# Do pidgins really exist? Do creoles come from pidgin?

This video features a lesson held by Prof. Michel DeGraff an Haitian Creolist. 
The speech is plain, not controlled and speaker has a strong accent.
No noise.
Google ASR system has been used for automatic captioning the video.
Mistakes in the output will be used as a base to develop the comprehension test and to evaluate the systems performance in different conditions.

## Methodology 

I import all the modules I will need.

In [1]:
import nbconvert
import re
import nltk
import jiwer 
from jiwer import wer
import nltk.corpus 
from nltk.corpus import wordnet
from nltk.corpus import stopwords
import collections
import random
import collections 
print("done!")

done!


## Evaluation metrics

When evaluating a ASR system it's important to keep in mind the nature of the speaker and the condition of the audio, therefore these measurements need to be interpreted accordingly.

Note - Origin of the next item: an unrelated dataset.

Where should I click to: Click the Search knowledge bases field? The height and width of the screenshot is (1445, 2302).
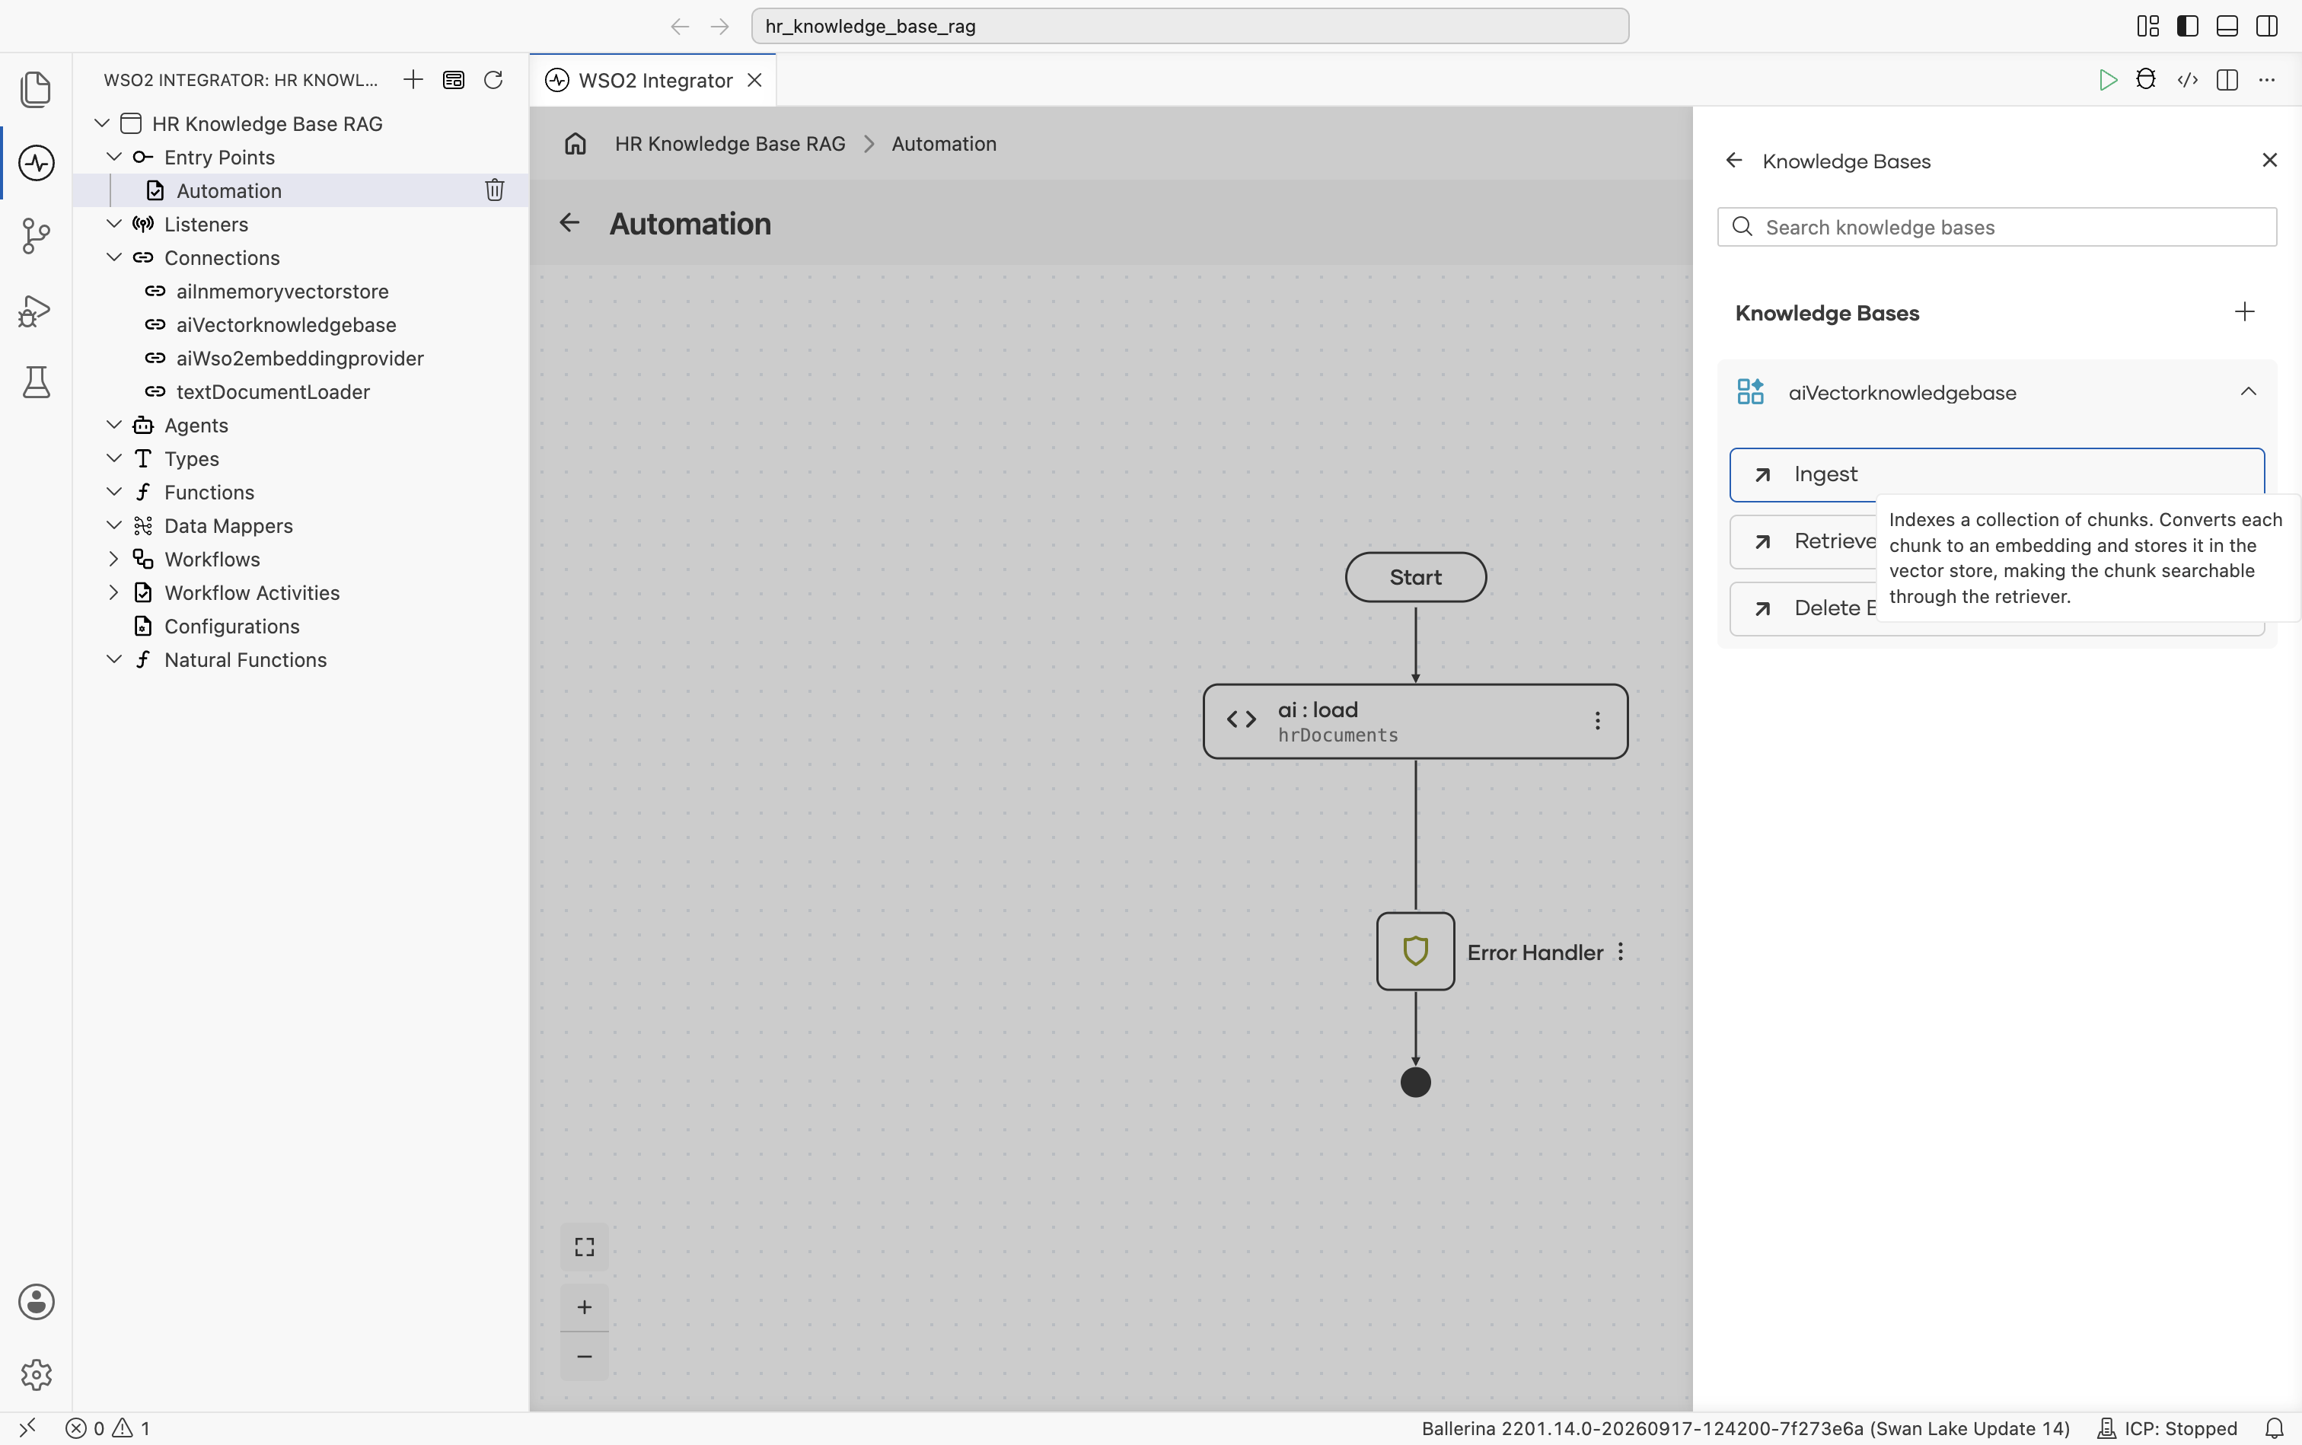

Word Error Rate (WER) is a comparison measure, it expresses the distance between the word sequence that produces an ASR and the reference series.

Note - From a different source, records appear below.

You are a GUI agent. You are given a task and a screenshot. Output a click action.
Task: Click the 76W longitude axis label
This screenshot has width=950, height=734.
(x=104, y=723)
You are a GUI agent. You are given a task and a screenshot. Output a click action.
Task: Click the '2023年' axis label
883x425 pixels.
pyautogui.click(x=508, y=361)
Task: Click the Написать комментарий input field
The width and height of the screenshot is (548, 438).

WER = (S + D + I) / N1 = (S + D + I) / (H + S + D)

where I = the total number of entries, D = total number of deletions, S = total number of replacements, H = total number of hits, and N1 = total number of reference words.

Cons: it is not a real percentage, it has no upperbound (i.e. WER can be 200%). Used on its own it doesn't tell much about the system performance.

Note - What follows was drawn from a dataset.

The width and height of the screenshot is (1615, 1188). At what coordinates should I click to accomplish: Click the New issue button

Match Error Rate (MER) is the proportion of I/O word matches, which are errors, which means that is the probability of a given match being incorrect.

MER = (S + D + I) / (N = H + S + D + I) = 1 − H/N

Word Information Lost (WIL) is a simple approximation to the proportion of word information lost.

In [25]:
infile = open("Text files/Transcription.txt", "r", encoding = "utf8")
ref = infile.read().lower()
infile.close()

infile2 = open("Text files/auto_cc.txt", "r", encoding = "utf8")
hyp = infile2.read().lower()
infile.close()

reference = " ".join(re.split(r"\W+", ref))
hypothesis = " ".join(re.split(r"\W+", hyp))

measures = jiwer.compute_measures(reference, hypothesis)


print("{0:15}  {1}".format('N reference:', len(reference)))
print("{0:15}  {1}".format('N hypothesis:', len(hypothesis)))

print( )

for measure, val in measures.items():
    if measure != 'wip':
        print("{0:15}  {1}".format(measure, val))
        

N reference:     8758
N hypothesis:    8608

wer              0.06647058823529411
mer              0.06592765460910152
wil              0.10091514960188008
hits             1601
substitutions    62
deletions        37
insertions       14


These results are considered good and in line with Google ASR performance, which is the best one available.

### Line by line comparison

I created a text file containing both input and output texts. I will use the document to detect shift or change in meaning due to transcription errors of morphological or syntactic nature.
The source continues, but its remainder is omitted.